Like many a harried soccer mom, Nancy Botwin, a widow living in an impeccably generic California suburb, is forever looking for something. There's the matter of finding a mate, of course, and establishing a reasonable facsimile of a stable home life for her two sons. Being the marijuana-selling protagonist of Showtime's very fine Weeds (Mondays at 10 p.m. ET), Nancy must also hunt for solutions to all manner of odd business matters. Sometimes the threads of these quests even converge: In the last episode of the show's first season, Nancy discovered that the great guy she'd just met—the meet-cute had involved her son biting his at a karate tournament—is a DEA agent.
But because Mary-Louise Parker, who plays the dame, is blessed with eyes lit with restless smarts, it really does seem that Nancy is incessantly looking for something. At any given moment, she could be searching for the answer to a philosophical riddle that only she noticed had been posed—or maybe just her car keys. This season's second episode begins with her holding a phone to her ear and waiting for the DEA guy to pick up while she idly looks into a mirror. It's typical of Parker's nonchalant inventiveness that's she squeezed a character-defining joke into these two seconds, checking out her own ass as if it were a mildly interesting billboard she was passing on a Sunday drive.
Later, when Nancy struggles to herd her sons and slacker brother-in-law together for a family dinner, one of the men snarks that he'll be eating two suppers that night. "Eat seven times—I don't care," she exclaims while grinning theatrically. Why should the harried mother choose this moment to unleash her Julia Roberts smile?
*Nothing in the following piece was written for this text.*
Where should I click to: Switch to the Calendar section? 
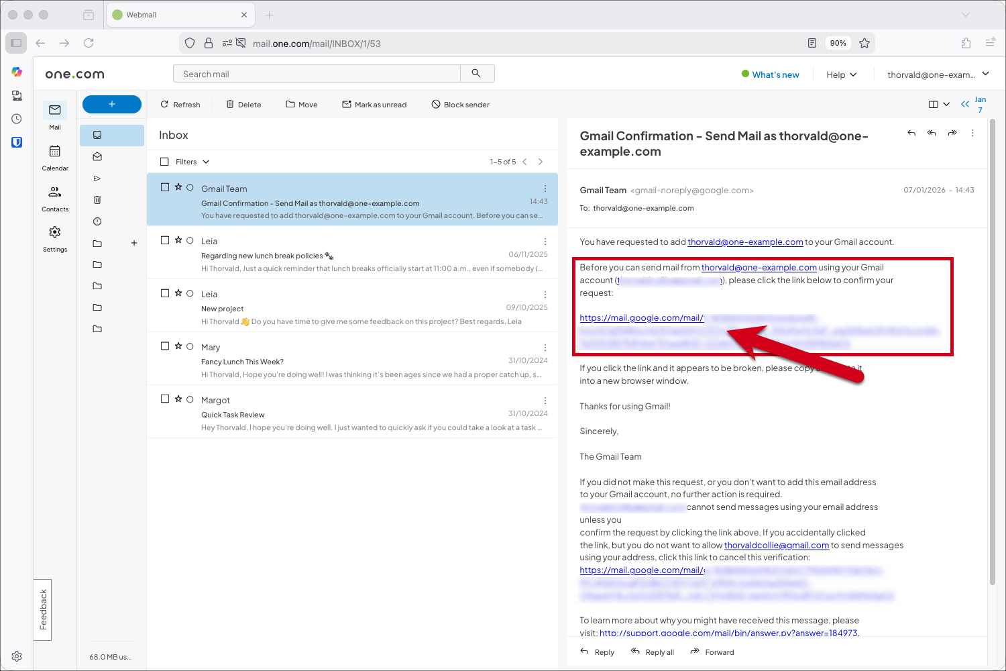pos(54,157)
When Nancy's supplier, pressing Italian sandwiches, asks what kind of cheese Nancy wants on hers, she gives the words smoked Gouda an enunciation that's indecently ripe. What is this naughty thing thinking when she should be contemplating the merits of Gruyére? Is it even naughty at all?
Weeds is a peculiar kind of comedy—a muted domestic screwball—and it only makes sense that its heroine should be a madcap sphinx. Parker takes the show's vision of the contemporary organized criminal a few further subdivisions out past The Sopranos. Like many a gangster, she's got a mind that moves quickly because, being on high alert, it has to. She's taking care of business at all costs. She may look, around the eyes, a bit like your mother.